First, I would like to answer yesterday's question. David wins for being the closest. The correct answer is 3 because all of the numbers represent how many syllables are in each letter of the alphabet, and the letter "w" is the only letter that has more than one syllable. Unless you count "elemenopee" as one letter, in which case it has 5 syllables. Tricky, tricky. 

Yesterday, while I was at work, I listened to this talk by Ken Robinson about creativity in schools. It was really interesting because he talks about how the public school system focuses on bettering one part of the body, the brain. And usually just the left side of the brain. Math and English are given the highest position in the public school system, then comes Social Studies, and then the arts come in last. There is a hierarchy of subjects within the arts, too. Music is usually given preference over drawing, and then, dead last, comes dance. This is the same in public school systems across the world.

Ken Robinson talks about a friend of his, Gillian Lynne, who would have been diagnosed with ADHD if that was an illness in her time. When she was a little girl, she had a hard time sitting still. She would always wiggle in class. Her mother thought something was wrong, so she took her to the doctor. After the mother told the doctor her concerns about her lack of concentration, the doctor said that he would like to speak with the mother privately in the hallway. Before the doctor and mother left the room, the doctor turned on the radio. Once the adults left, the little girl jumped off her chair and started dancing to the music. The doctor and mother were watching this through a window or two-way-mirror or something, and the doctor said to the mother, "You see? There is nothing wrong with your daughter. She is just a dancer.
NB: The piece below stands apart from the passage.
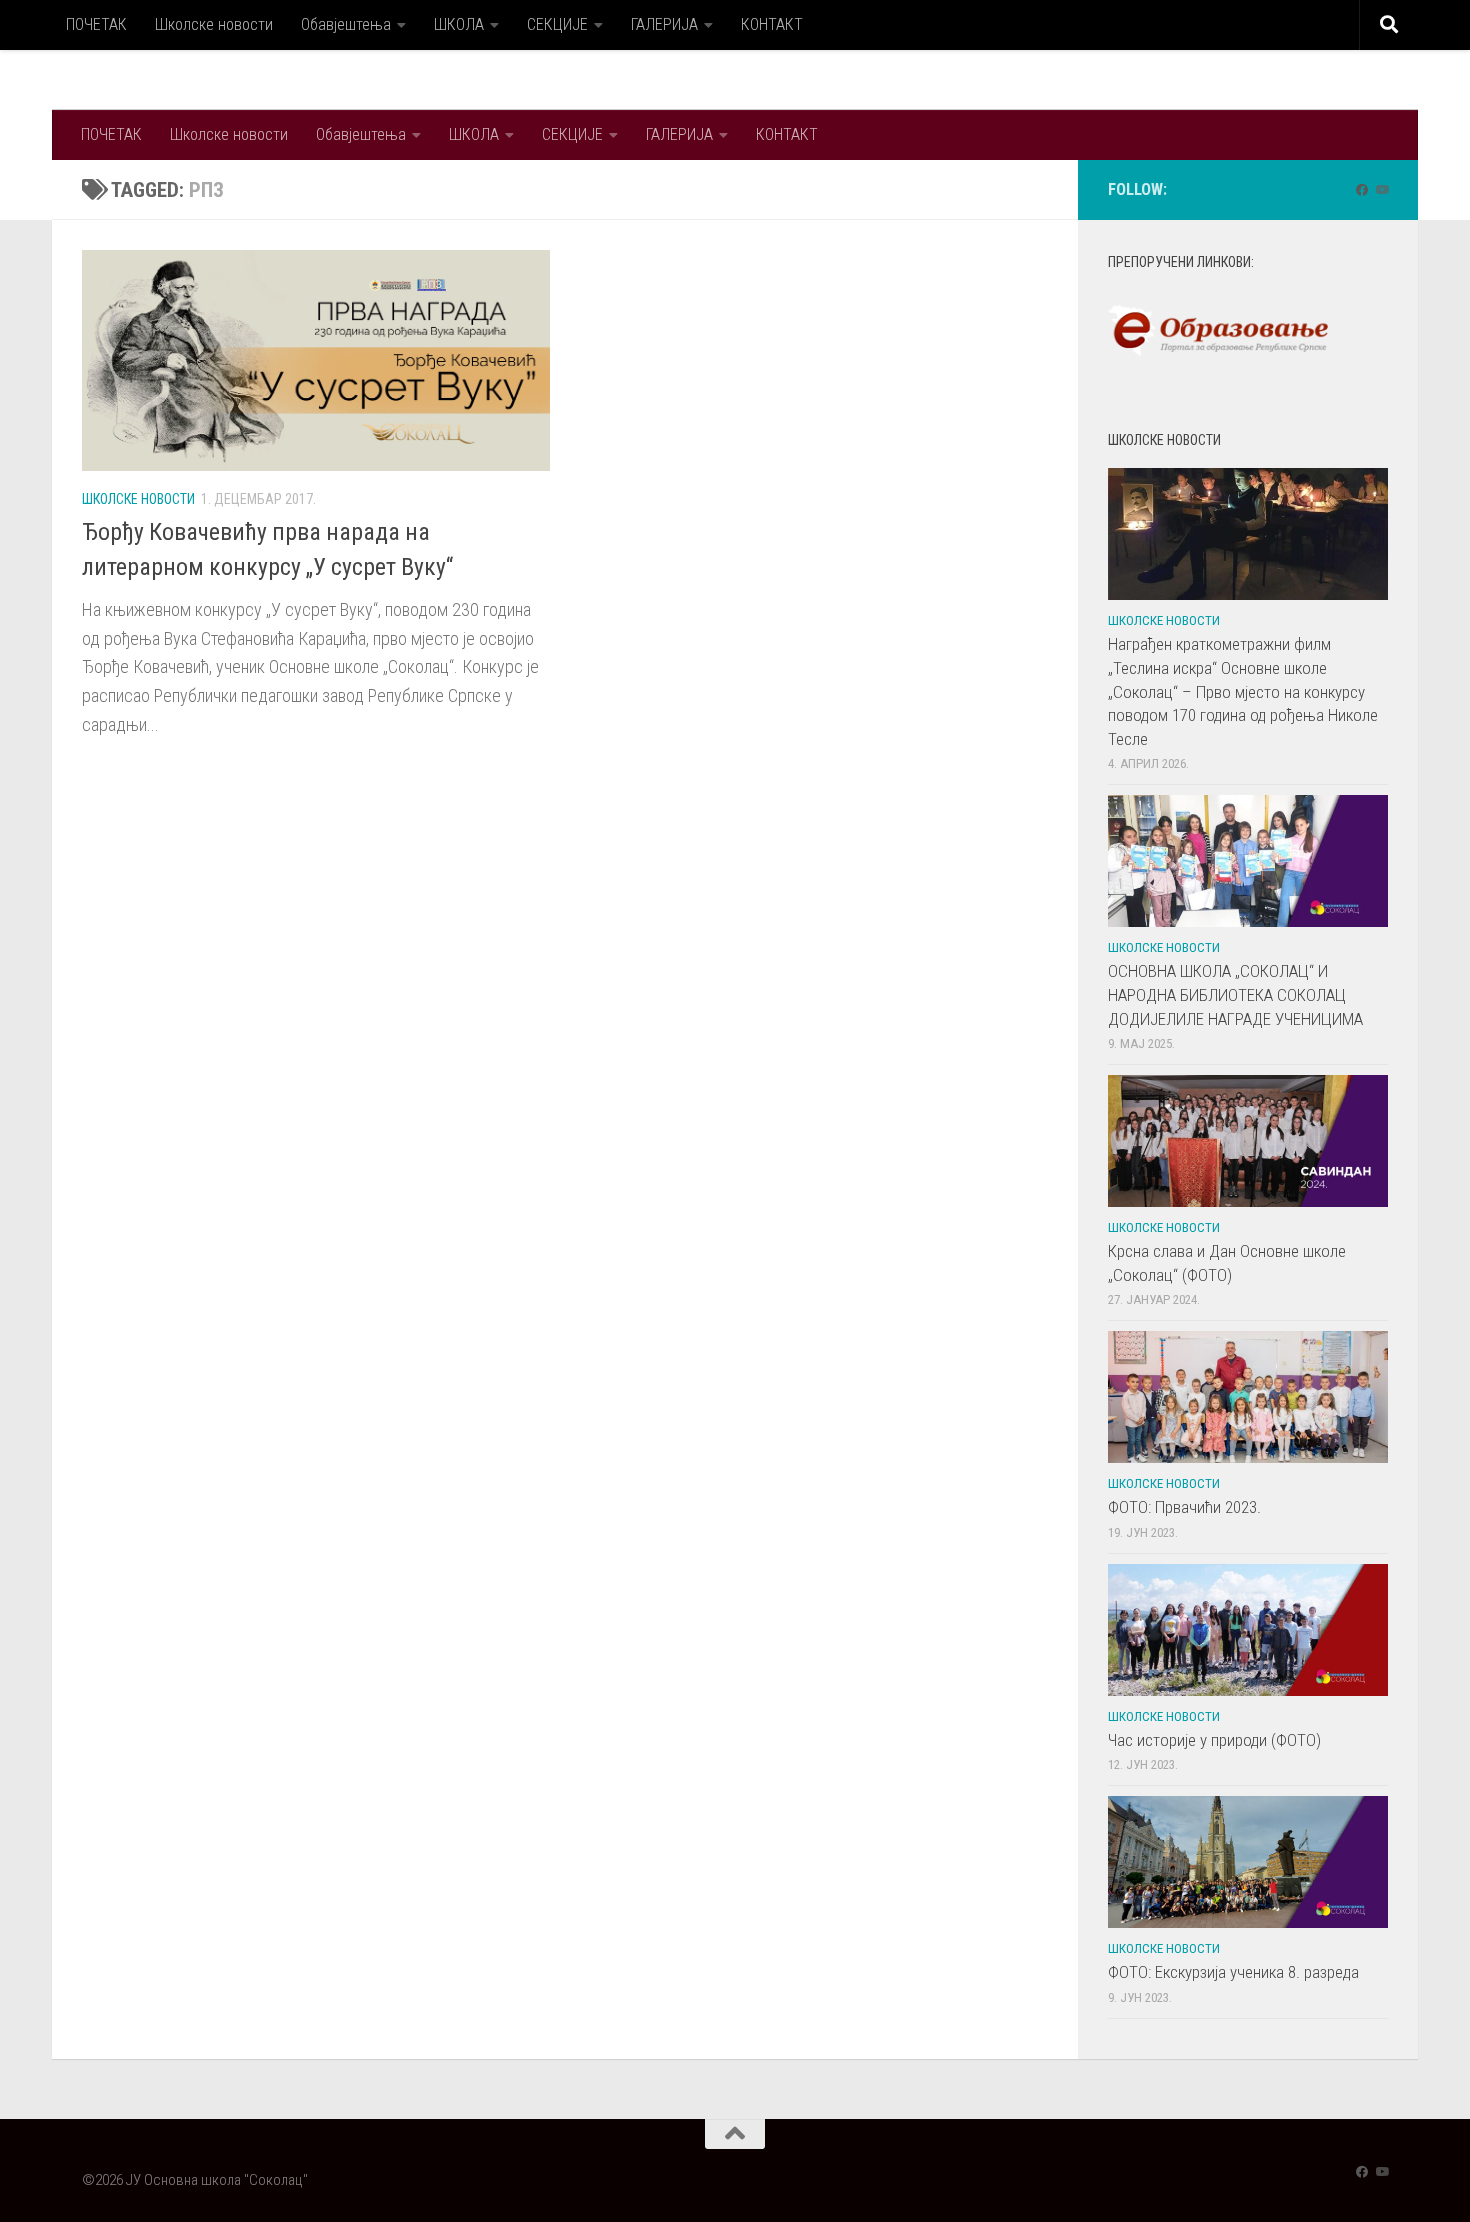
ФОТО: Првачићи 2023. (1184, 1507)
You should enroll her in a dance school." That is what the mother did. The daughter excelled in that environment. She loved using her body to express her emotions.She continued to succeed in life, was the choreographer for the musical Cats and Phantom of the Opera, and is a multi-millionaire.

Can you imagine what her life would have been like if they repressed that talent and gave her drugs to "calm her down"? I'm not saying that is is never appropriate to treat people diagnosed with ADHD with medication. In some cases I believe it helps the child a lot. I'm just saying that I think it would be good to not always label people as having an illness or a disability, when in fact they are just highly gifted in other areas.